*Task item*
In the material below, find each line holding the string "dropdown" and copy it.

*Task material*
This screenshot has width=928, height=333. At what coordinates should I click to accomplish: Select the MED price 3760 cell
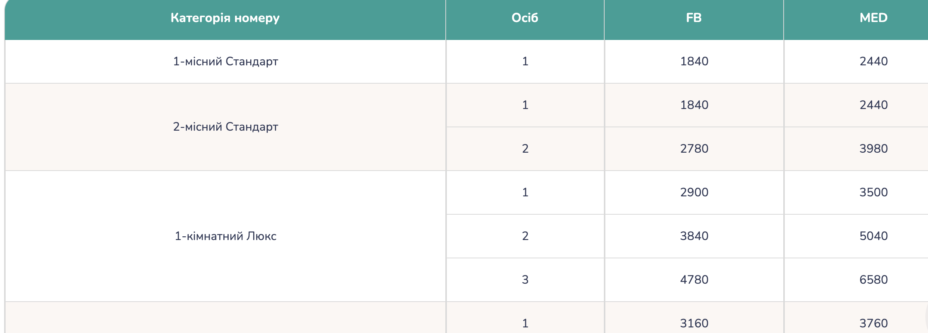873,323
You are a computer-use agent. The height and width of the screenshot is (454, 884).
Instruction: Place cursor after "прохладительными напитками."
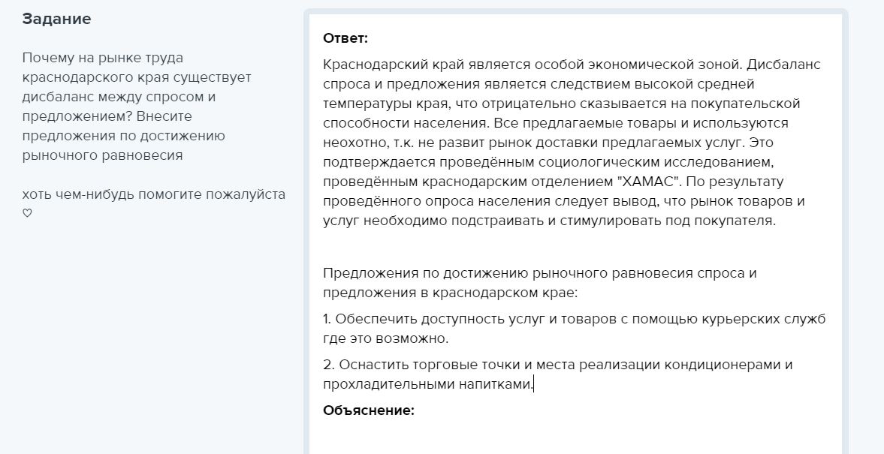[533, 385]
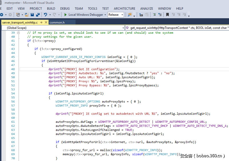The height and width of the screenshot is (161, 229).
Task: Click the New Project icon
Action: pyautogui.click(x=18, y=15)
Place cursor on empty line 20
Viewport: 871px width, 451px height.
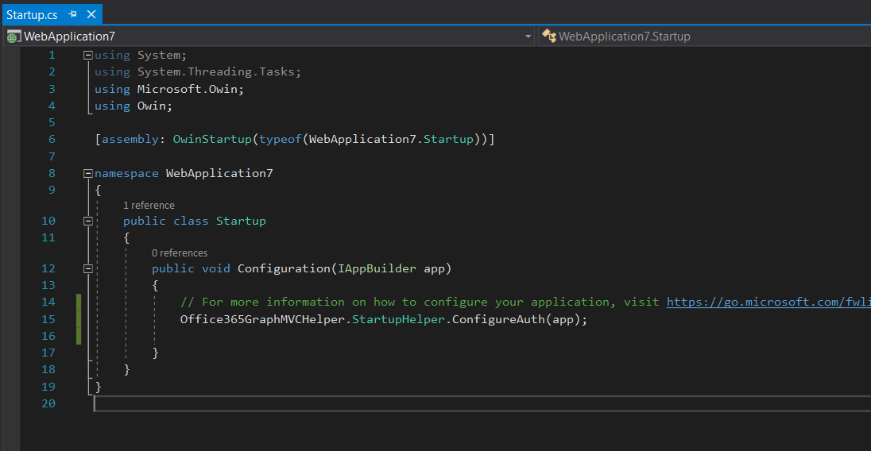318,403
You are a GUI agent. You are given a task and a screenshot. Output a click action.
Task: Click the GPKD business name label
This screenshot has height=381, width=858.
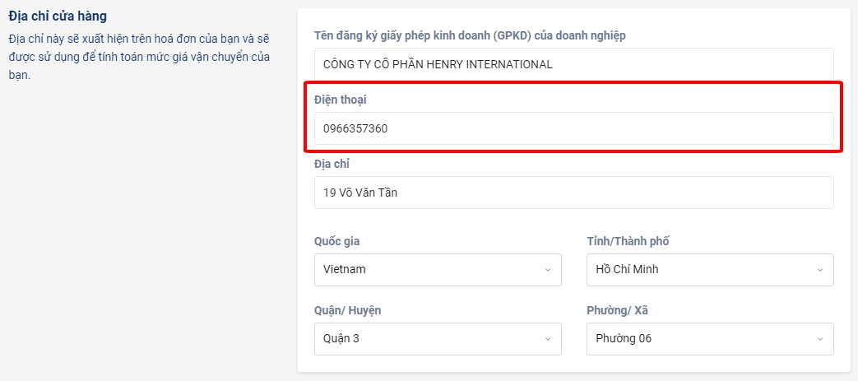(470, 35)
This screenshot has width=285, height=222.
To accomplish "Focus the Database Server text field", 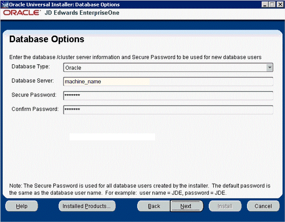I will point(168,81).
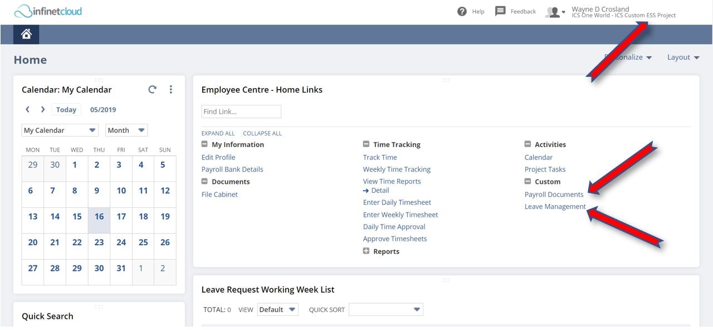713x330 pixels.
Task: Click the Find Link search field
Action: [x=241, y=111]
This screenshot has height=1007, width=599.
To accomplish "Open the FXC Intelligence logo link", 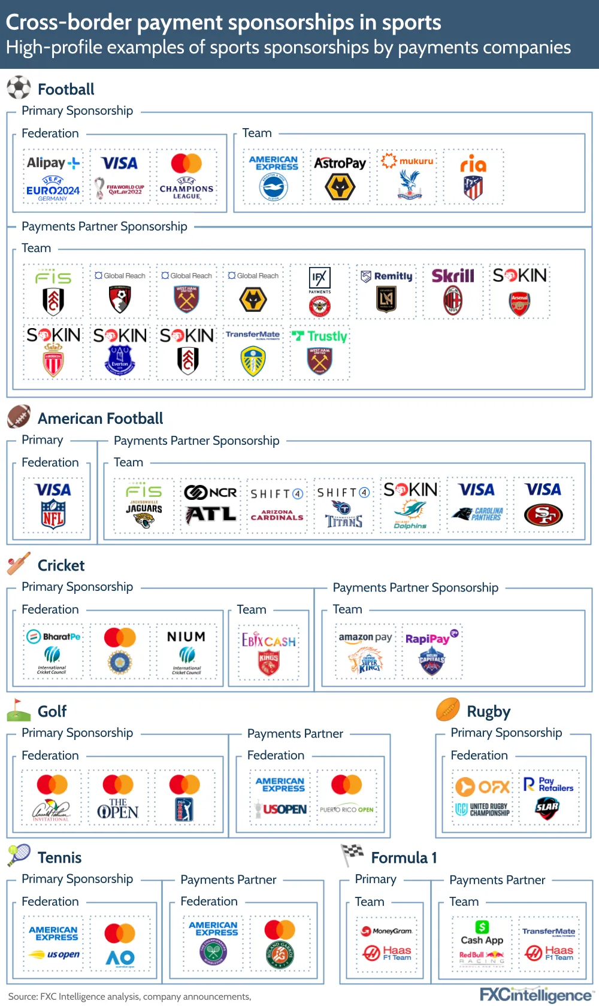I will (x=536, y=994).
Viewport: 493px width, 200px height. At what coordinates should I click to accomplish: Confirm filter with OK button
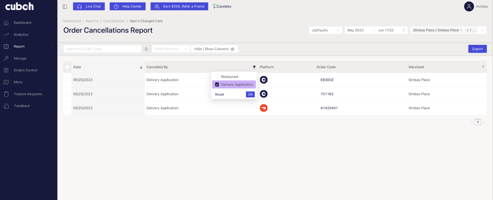click(x=250, y=95)
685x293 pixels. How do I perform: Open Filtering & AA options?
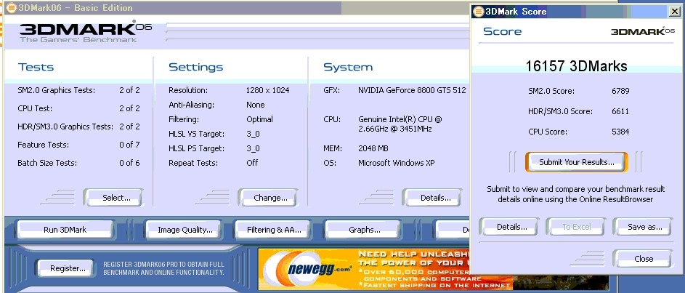[274, 230]
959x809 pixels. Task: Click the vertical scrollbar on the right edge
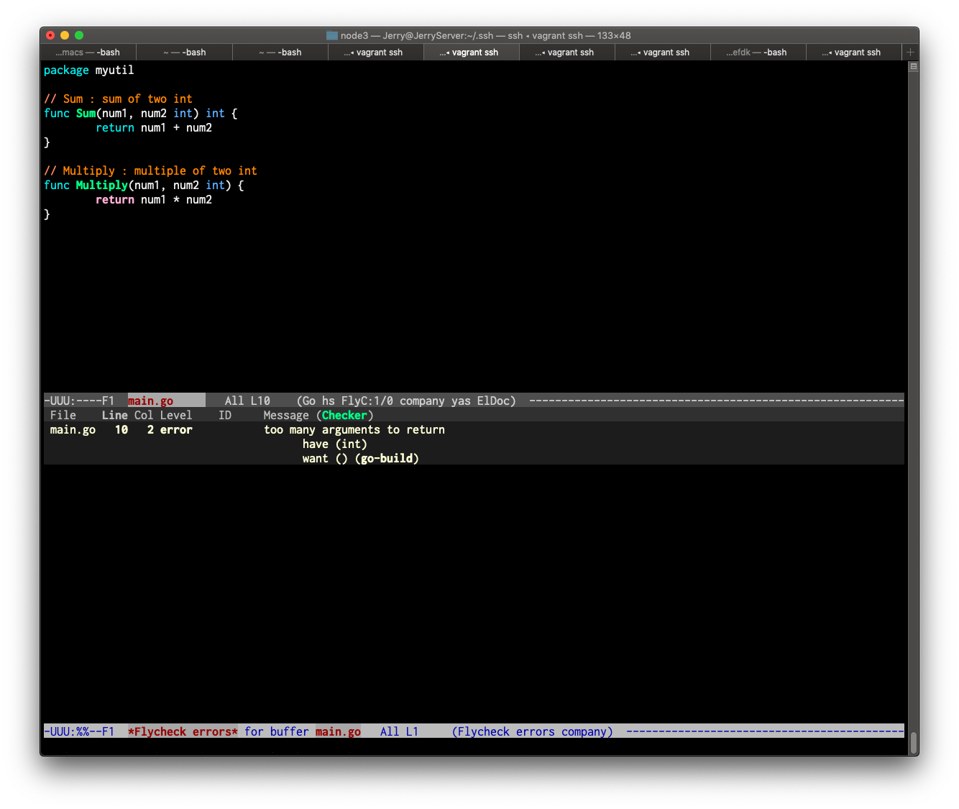point(913,403)
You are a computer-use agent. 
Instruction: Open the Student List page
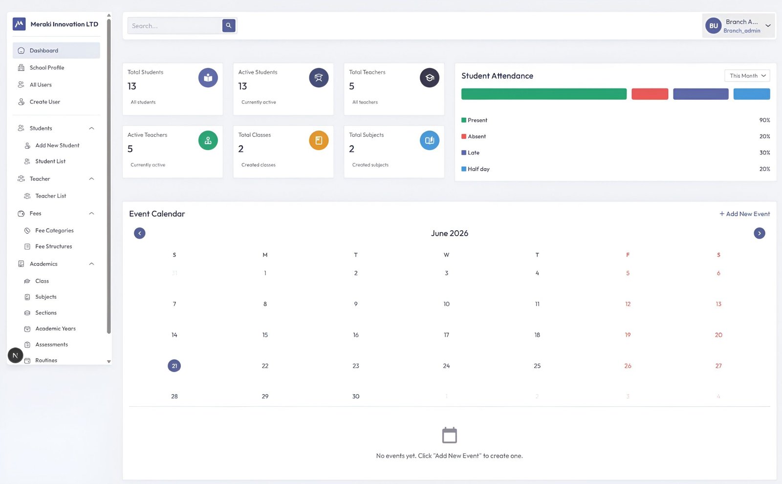(50, 161)

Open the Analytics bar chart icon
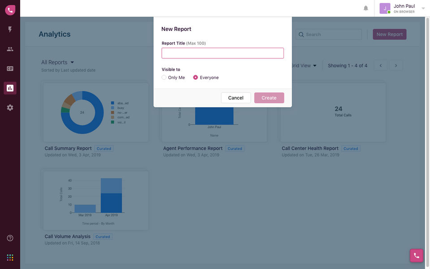(10, 88)
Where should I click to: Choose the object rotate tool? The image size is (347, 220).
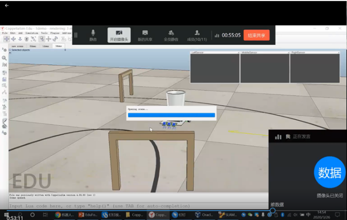55,39
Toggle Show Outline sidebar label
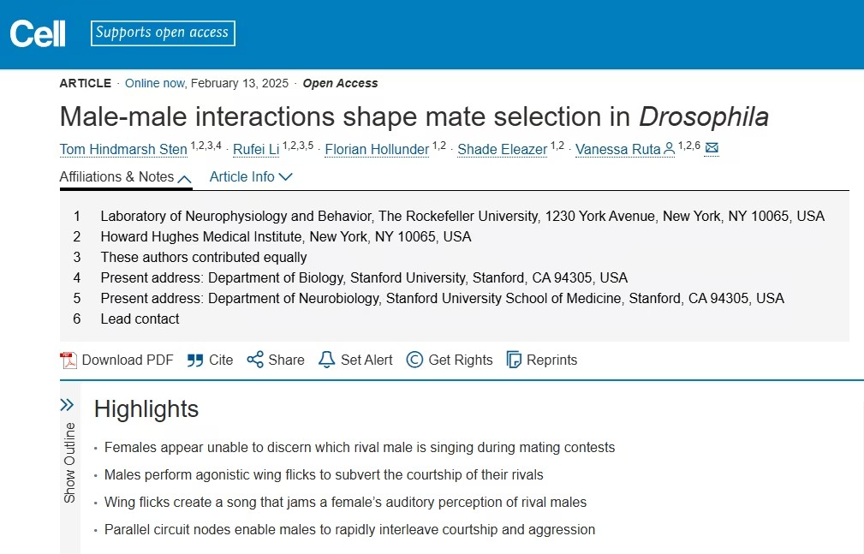 click(x=70, y=462)
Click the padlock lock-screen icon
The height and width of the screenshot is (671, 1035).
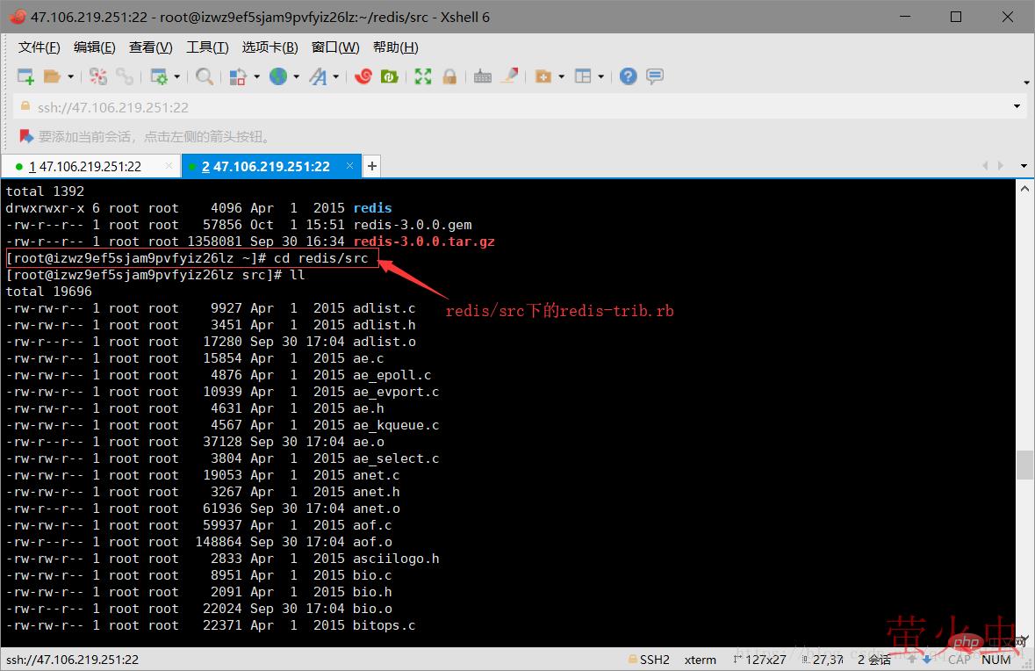click(449, 77)
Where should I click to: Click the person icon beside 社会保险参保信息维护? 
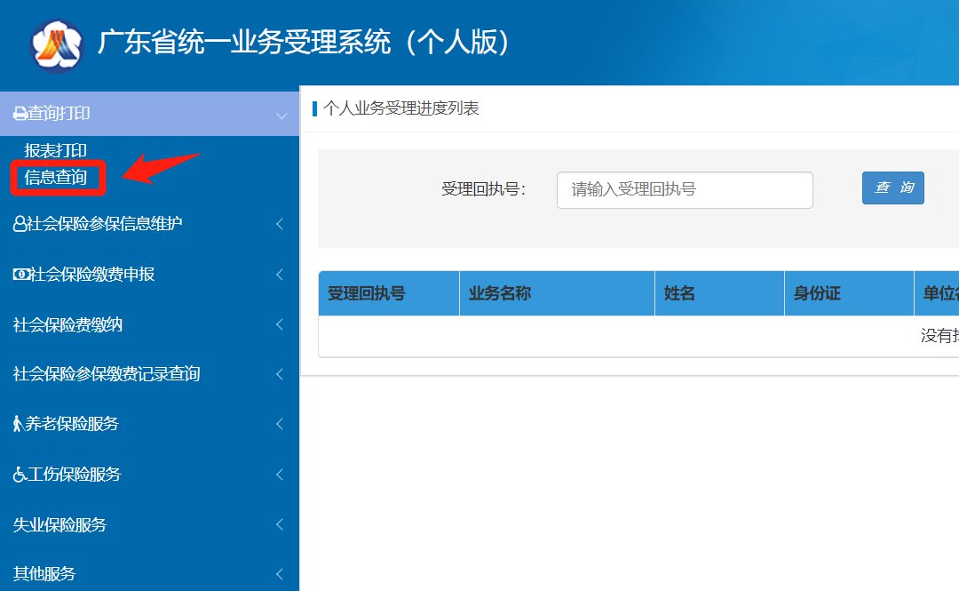pos(20,224)
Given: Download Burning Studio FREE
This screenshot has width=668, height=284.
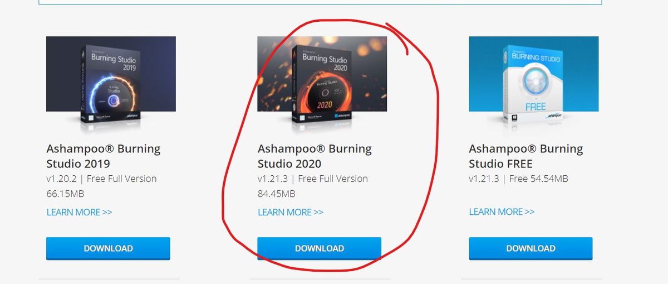Looking at the screenshot, I should [531, 248].
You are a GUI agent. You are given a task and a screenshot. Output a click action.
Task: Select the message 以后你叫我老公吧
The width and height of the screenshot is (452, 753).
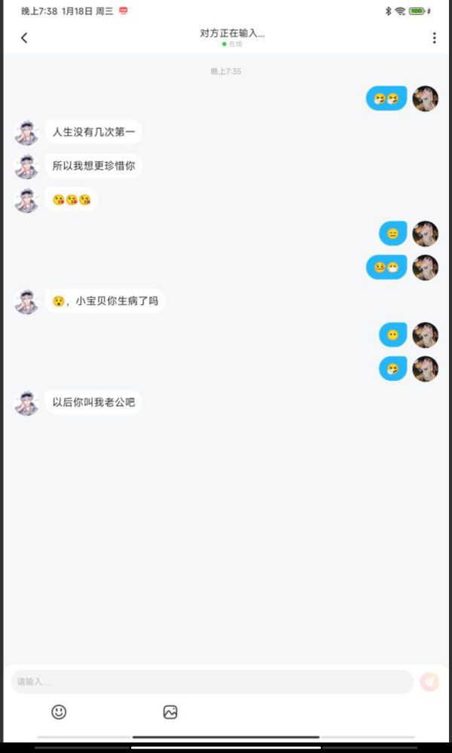point(93,402)
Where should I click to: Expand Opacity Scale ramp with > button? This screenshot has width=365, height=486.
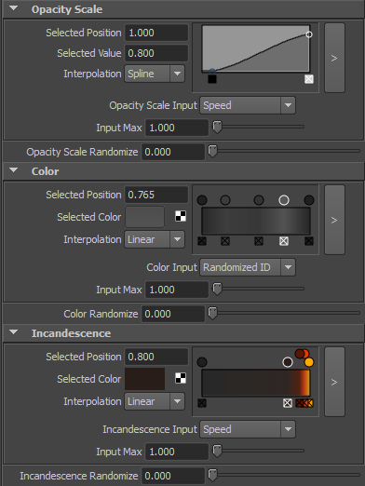pyautogui.click(x=334, y=58)
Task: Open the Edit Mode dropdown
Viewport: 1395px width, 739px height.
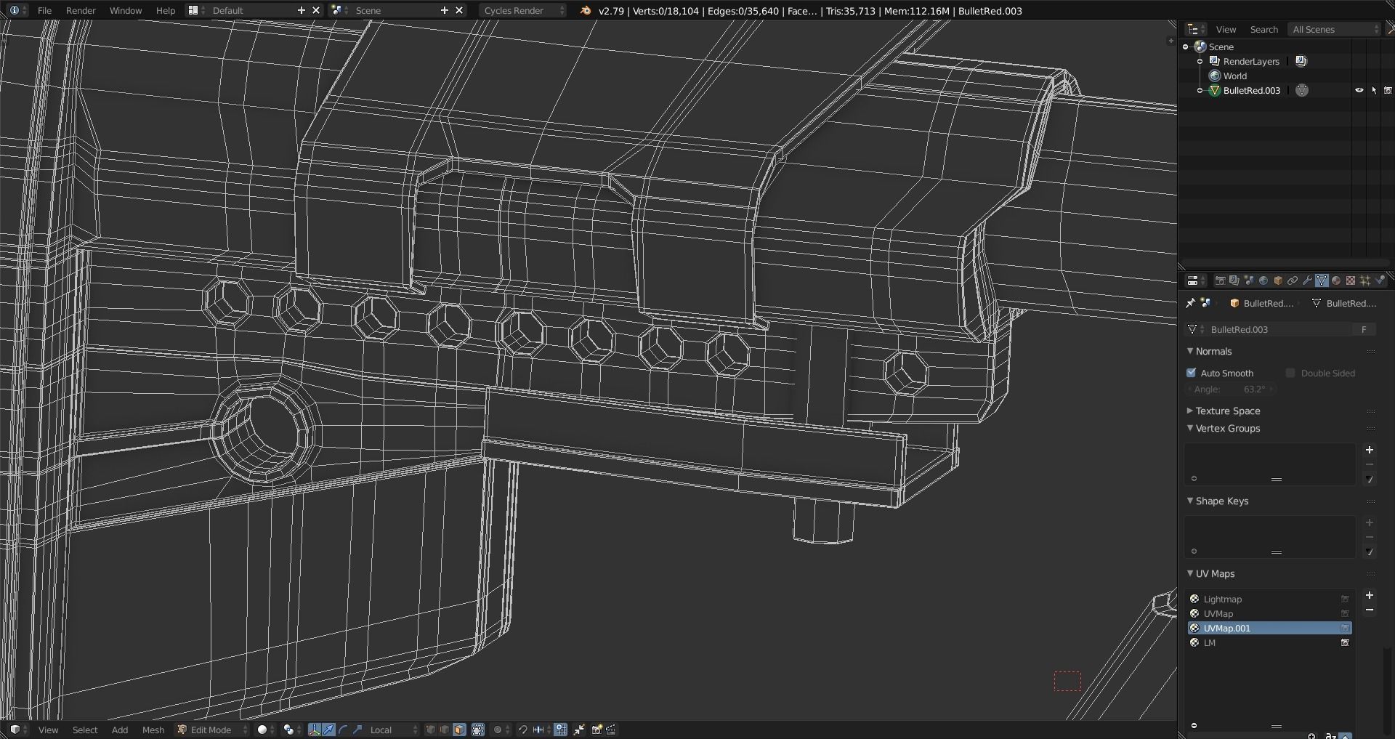Action: tap(212, 730)
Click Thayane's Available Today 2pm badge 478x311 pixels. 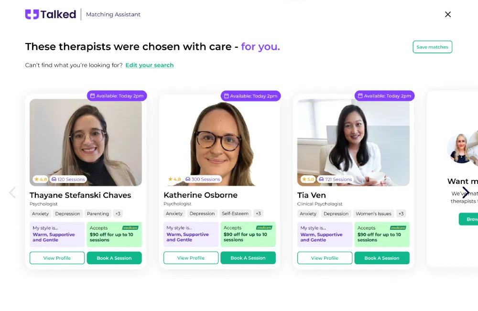pos(117,96)
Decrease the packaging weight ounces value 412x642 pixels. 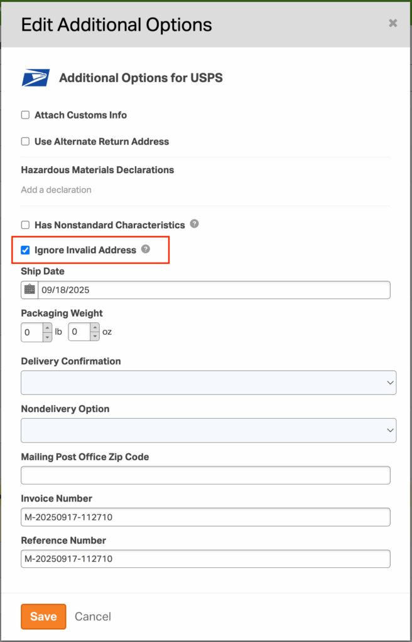click(x=95, y=337)
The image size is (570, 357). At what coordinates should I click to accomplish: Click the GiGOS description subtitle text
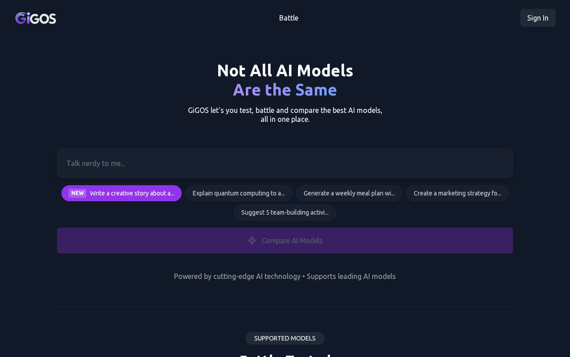(x=285, y=115)
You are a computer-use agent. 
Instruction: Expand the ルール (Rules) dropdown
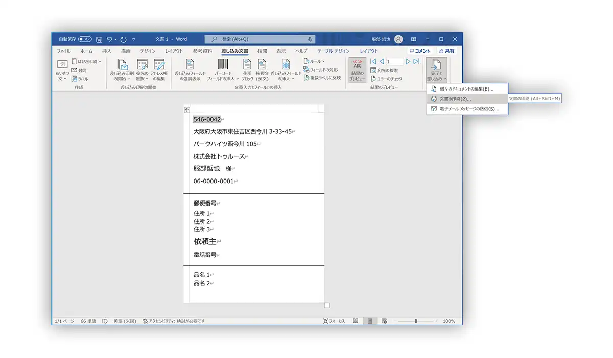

*Written reply*
Task: Open the Edit Mode dropdown
Instruction: Expand the ルール (Rules) dropdown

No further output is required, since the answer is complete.